Grand Blue avait tout de ce manga de sport où un personnage, étranger à la discipline présentée, apprenait à découvrir chaque facette de ce monde nouveau jusqu’à l’embrasser à pleine gueule. Ce que les personnages ont ici goulûment embrassé, ce sont des bouteilles de liqueur ; passionnément. Grand Blue est un manga sur la plongée qui, à chaque volume qui passe vous amène à vous demander «Mais… on a parlé de plongée ce tome-ci ?». La fibre du manga est humoristique, et c’est encore ça qui fait tenir le bousin.


La leçon du premier chapitre enseignée par Kotobuki «Tu n'iras pas loin si tu ne fais qu'essayer ce que tu sais faire» ne manque pas de pertinence, j'admets cela, mais dans le cas pratique qui nous est présenté, il est question d'un garçon qui ne sait pas nager à qui on propose de faire de la plongée sous-marine. Ce qui prévient le garçon en question de ne pas plonger, ne tient pas à un manque d'ambition ou à une paresse qui l'amènerait à rester dans sa zone de confort.... c'est le bon sens et son instinct de survie. Suffit pas de dire que n'importe qui est taillé pour n'importe quoi du moment que la volonté entre en compte. C'est très japonais comme façon de penser et ça laisse pas mal de monde sur le carreau à l'arrivée. Moi qui suis prosaïque - ou plus démissionnaire au regard des dogmes ici institués - je serais du genre à conseiller à un aveugle de ne jamais apprendre à conduire et à suggérer à ceux qui ne savent pas nager d'apprendre à nager avant de s'investir dans des activités nautiques.


Avant Grand Blue, j'avais déjà connu un manga où un personnage principal, réfractaire à l'idée de rentrer dans un club de sport, finit par céder pour une fille avant de se prendre au jeu. Il y était aussi question d'humour et de personnages hauts en couleur. En outre, on retrouvera même la trame très (trop ?) éculée des élèves les plus âgés qui, parce qu'ils devront investir chaque seconde de leur existence pour leurs études la prochaine année (Le Japon...), devront abandonner les activités de club. Tout ça pour dire que je ne tiens pas rigueur à Grand Blue d'appliquer à la lettre le schéma de Slam Dunk mais en près de 30 ans, le genre du nekketsu sportif pourrait tout de même se renouveler. En tout cas, la référence très assumée à Slam Dunk à compter du deuxième chapitre avec le gag «Je veux jouer au basket» permet de mieux passer le relais d'une œuvre à l'autre. D'autant que Grand Blue, s'il se complaît dans la banalité et la facilité pour introduire son récit, bifurque rapidement vers une voie qui lui est propre.

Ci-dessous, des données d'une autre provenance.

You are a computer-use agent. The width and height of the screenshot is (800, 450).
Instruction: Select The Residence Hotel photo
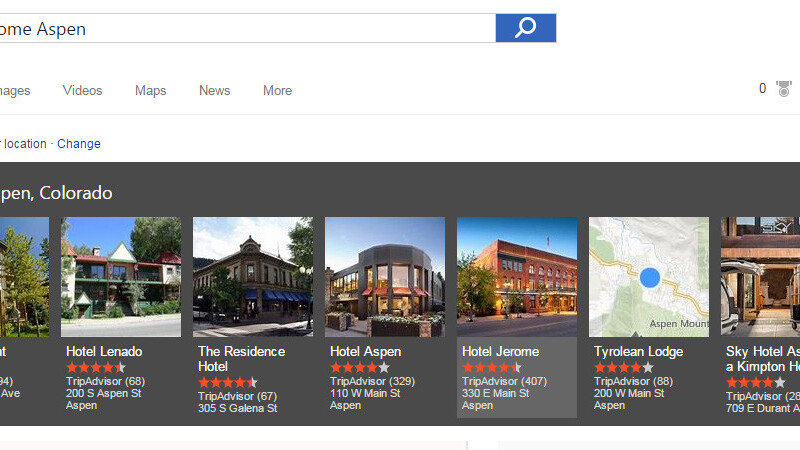253,277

On baigne plus volontiers dans l'alcool que dans le mer au fil du récit. Aussi, le socle sur lequel repose l'œuvre en premier lieu n'est finalement pas ce qui compose sa thématique - à savoir la plongée - mais la comédie ambiante qui a imprégné Grand Blue au point d'être le cœur nucléaire du manga. À un point où l’intrigue n’abordera la plongée uniquement à compter du quatrième chapitre. À ce titre, critiquer Grand Blue comme il se doit, fatalement, impliquera de parler de ses nombreuses et perpétuelles saillies drolatiques. L'humour ici porte la marque d'une époque. Les gags, leur scénographie, tout me rappelle un peu les mangas et anime de cette période de la moitié des années 2010. Il y a eu un courant humoristique durant cette période, personne ne se sera risqué à le nommer, mais les gags avaient tous une parenté commune à en juger par l'agencement de ces derniers. S'il y avait de l'ecchi ? Il y en avait. Des sous-entendus à caractère sexuel qui savaient s'arrêter là où il fait, oui, ça aussi. Et tout ça, sans compter un sens de la roublardise chez les personnages dont le vice dans l'humour prenait le pas sur le burlesque qui était jadis privilégié par d'autres auteurs. C'est un humour plus mature mais pas plus graveleux pour autant. Là où beaucoup trop d'auteurs s'appuyant sur l'humour avaient recours à des gags qui, à l'usure, devenaient franchement infantilisants, la légèreté de ton, ici, si elle n'est pas non plus adulte, est quelque peu adolescente dans la manière dont elle dispense ses extravagances.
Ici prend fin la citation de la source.